Yazarlar : Agarwal S, O'Donoghue S, Gowardman J, Kennedy G, Bandeshe H, Boots R.

Yayın : Intern Med J.

Yayın Yılı : 2011

Pubmed Linki : http://www.ncbi.nlm.nih.gov/pubmed/21627739

Konu : Enfeksiyon

Literatür İçeriği :

Abstract

Background:  Previous research at our institution (1988-98) established an intensive care unit (ICU) and hospital mortality between 70-80% in hematopoietic stem cell transplant (HSCT) patients requiring ICU admission. Aims:  This study explored mortality in a more contemporary cohort while comparing outcomes to published literature and our previous experience. Methods:  Retrospective chart review of HSCT patients admitted to ICU between December 1998 and June 2008. Results:  Of 146 admissions, 53% were male, with a mean age of 44 years, an APACHE II score of 28 and SOFA score of 11. Fifty-six percent had GVHD, with respiratory failure (67%) being the most common admission diagnosis. All but one received mechanical ventilation. The ICU and hospital mortality were 42% (72% 1988-1998 cohort) and 64% (82% 1998-1998 cohort) respectively.

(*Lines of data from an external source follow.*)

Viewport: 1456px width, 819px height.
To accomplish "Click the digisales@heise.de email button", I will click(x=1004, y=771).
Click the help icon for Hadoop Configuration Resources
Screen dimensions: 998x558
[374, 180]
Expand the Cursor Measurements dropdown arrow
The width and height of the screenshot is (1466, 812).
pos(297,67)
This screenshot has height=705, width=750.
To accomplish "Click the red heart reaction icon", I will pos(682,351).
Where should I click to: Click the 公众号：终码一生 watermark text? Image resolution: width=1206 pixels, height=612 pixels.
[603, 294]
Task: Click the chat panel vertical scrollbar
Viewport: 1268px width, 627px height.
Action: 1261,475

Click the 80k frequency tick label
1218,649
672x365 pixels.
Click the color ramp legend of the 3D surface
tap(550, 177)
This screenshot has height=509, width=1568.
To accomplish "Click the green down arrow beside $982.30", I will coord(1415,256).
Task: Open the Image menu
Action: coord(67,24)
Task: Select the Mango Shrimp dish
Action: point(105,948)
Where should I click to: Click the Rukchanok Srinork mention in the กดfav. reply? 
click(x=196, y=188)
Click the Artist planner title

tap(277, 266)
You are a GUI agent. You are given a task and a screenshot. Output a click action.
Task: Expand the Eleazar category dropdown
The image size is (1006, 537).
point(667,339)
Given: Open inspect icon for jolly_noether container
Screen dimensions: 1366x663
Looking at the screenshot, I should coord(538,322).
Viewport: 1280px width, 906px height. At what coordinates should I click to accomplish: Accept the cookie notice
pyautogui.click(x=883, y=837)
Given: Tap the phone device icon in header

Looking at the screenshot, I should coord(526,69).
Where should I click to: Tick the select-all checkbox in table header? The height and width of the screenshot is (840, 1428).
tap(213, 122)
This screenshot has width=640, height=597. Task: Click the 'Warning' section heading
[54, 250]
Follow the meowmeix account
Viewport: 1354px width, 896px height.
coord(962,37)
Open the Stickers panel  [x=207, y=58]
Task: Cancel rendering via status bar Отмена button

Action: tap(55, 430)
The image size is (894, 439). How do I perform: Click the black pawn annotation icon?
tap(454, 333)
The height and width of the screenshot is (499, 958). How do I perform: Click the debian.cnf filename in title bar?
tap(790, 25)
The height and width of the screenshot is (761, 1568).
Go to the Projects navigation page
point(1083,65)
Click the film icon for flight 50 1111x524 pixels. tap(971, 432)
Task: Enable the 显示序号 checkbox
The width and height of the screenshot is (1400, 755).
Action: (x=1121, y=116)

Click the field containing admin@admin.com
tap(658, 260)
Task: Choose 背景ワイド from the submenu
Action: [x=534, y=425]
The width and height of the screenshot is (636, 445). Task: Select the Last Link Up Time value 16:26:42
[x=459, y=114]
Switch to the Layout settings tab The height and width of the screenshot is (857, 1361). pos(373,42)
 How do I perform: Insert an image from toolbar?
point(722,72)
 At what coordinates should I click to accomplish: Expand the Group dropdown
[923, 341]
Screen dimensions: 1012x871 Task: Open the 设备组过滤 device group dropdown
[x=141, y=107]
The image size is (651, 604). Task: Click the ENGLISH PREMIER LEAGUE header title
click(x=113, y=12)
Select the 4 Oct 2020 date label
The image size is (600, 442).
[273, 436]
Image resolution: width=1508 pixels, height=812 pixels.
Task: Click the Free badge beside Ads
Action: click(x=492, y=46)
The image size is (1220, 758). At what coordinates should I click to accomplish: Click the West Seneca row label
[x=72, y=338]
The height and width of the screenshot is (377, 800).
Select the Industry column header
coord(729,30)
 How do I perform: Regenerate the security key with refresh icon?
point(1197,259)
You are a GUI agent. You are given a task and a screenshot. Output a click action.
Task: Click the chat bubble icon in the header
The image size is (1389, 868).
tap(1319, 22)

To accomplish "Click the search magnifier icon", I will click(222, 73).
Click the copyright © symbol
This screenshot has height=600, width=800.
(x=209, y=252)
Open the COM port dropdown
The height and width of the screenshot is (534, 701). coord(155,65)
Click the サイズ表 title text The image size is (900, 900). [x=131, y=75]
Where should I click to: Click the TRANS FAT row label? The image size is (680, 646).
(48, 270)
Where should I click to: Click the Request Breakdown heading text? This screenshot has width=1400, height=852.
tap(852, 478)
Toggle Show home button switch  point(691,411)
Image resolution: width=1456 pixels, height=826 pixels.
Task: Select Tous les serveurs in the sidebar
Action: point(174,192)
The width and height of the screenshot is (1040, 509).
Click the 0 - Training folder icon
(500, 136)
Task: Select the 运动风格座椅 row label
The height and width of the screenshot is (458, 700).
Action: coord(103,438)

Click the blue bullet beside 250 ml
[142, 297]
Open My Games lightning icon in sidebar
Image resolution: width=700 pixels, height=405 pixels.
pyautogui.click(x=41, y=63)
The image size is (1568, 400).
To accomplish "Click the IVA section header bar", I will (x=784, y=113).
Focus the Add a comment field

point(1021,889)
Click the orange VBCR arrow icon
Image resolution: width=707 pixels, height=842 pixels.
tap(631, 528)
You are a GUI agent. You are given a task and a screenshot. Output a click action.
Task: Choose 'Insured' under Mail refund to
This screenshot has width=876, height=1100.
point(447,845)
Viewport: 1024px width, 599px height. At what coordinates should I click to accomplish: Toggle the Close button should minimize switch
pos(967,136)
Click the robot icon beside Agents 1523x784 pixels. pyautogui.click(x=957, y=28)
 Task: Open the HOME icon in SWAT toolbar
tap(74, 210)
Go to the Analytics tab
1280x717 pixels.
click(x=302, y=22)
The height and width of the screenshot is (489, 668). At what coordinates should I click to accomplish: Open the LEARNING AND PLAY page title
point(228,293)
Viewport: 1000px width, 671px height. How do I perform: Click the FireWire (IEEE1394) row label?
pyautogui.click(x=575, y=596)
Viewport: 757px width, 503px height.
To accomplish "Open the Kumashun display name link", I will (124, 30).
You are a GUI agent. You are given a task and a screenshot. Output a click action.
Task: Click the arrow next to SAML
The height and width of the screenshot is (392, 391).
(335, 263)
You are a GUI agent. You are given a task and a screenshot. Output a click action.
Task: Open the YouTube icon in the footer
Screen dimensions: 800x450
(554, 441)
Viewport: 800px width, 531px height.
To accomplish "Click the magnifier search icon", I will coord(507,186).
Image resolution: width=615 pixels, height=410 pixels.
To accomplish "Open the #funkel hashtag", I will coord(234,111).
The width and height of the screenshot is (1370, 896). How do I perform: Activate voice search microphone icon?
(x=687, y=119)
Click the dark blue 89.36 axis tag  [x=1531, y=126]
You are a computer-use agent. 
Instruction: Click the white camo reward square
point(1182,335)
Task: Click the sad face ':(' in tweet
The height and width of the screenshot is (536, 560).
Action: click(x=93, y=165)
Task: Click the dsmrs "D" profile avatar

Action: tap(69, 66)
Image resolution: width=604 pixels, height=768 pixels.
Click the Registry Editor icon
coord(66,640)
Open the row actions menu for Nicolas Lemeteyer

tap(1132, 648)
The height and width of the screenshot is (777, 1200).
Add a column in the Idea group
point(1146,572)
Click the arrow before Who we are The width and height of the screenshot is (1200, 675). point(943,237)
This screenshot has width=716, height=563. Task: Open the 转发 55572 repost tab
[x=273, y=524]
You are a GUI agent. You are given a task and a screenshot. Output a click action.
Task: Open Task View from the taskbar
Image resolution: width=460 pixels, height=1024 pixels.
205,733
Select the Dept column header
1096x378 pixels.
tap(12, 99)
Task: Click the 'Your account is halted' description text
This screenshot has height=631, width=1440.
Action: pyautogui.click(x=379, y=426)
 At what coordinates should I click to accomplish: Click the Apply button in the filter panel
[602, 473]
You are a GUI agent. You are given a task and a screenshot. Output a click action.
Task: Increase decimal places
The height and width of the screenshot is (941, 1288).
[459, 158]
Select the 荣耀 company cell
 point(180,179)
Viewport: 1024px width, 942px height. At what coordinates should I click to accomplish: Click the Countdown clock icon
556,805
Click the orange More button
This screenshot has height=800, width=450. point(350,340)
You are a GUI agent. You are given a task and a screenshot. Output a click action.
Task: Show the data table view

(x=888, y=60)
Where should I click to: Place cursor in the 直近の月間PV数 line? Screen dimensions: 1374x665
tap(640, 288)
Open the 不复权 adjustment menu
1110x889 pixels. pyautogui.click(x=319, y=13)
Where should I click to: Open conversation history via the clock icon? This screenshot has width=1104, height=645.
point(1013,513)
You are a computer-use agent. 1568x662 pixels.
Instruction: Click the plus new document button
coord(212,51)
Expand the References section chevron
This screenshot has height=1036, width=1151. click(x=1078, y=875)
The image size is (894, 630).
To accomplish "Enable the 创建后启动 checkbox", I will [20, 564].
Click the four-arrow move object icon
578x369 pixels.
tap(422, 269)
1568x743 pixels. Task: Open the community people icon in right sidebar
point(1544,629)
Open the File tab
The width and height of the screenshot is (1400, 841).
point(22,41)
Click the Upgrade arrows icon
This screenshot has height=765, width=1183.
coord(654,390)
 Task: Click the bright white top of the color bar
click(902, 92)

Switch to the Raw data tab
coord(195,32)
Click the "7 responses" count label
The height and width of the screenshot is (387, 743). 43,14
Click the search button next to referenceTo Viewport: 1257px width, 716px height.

The 6 and 12 month survival were 29% and 24% respectively for the 1998-2008 cohort. Dying in ICU was independently predicted by fungal infection (P = 0.02) and early onset of organ failure (P < 0.001), while GVHD (P = 0.04) predicted survival. Mortality at 12 months was independently predicted by the acute physiology score (P = 0.002), increasing number of organ failures (P = 0.001), and CMV positive serology (P = 0.005), while blood stream infection (P = 0.003), an antibiotic change on admission to the ICU (P = 0.007) and a diagnosis of non-Hodgkin's lymphoma (P = 0.02) predicted survival. Conclusion:  Our study found that acute admission of HSCT patients to the ICU is associated with improved survival compared to our previous experience, with organ failure progression a strong predictor of ICU outcome, and specific disease characteristics contributing to long-term survival.